Cigar lounges are places to meet people from all walks of like, Cain said.
But it’s the cigars themselves that are the main attraction.
A hand-made cigar consists of the filler leaf, the binder and the wrapper and typically come from different countries that specialize in each part’s cultivation which creates unique flavors and strengths. The United States is famous for its Connecticut shade-grown wrapper.
“It’s very much an art and an artisan product,” he said.
Take the Neanderthal cigar from Nicaragua—one of the best sources for good cigars along with the Dominican Republic.

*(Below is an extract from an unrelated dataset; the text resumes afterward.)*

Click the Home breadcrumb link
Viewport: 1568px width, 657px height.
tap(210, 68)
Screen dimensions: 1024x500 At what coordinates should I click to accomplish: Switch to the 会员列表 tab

Customer Myles Wood, the drummer with the band The Ramble that had a gig at Gaffers July 21, sought one of these cigars and spoke Cain’s language.
“It has a deep rich blend and complex flavor structure much like a deep red wine or stout beer,” Wood said, sounding like a food critic. “It has subtleties of flavor that stick out from other cigars.”
While many may assume that Cuban-made cigars are the Holy Grail, Cain says the best ones are made in Nicaragua. That’s where many who fled Cuba in the 1960s went and subsequently continued their cigar-making craft, Cain said.
Actual Cuban cigars aren’t nearly as good as they once were, he says.
“Their fields are beat and they’re not aging the tobacco like they used to,” he said.
Along with the famous cigar brands Arturo Fuentes, Padron, Rocky Patel and Don Pepin, to name a few, Cain will soon sell his own custom-label cigar crafted by Noel Rojas of Miami.
“It’s typical of cigar places to have a house brand,” Cain said.
Island artist Karen Rhodes has designed the logo—a billfish smoking a cigar—which will decorate the band.
Cigar lounges are places to relax and hang out with other (mostly-but not exclusively) fellows who appreciate cigars.
“You can’t be in a hurry when smoking a cigar,” Cain says. “There’s nothing like the smell of a good cigar. There’s the smoke; then there’s the taste.”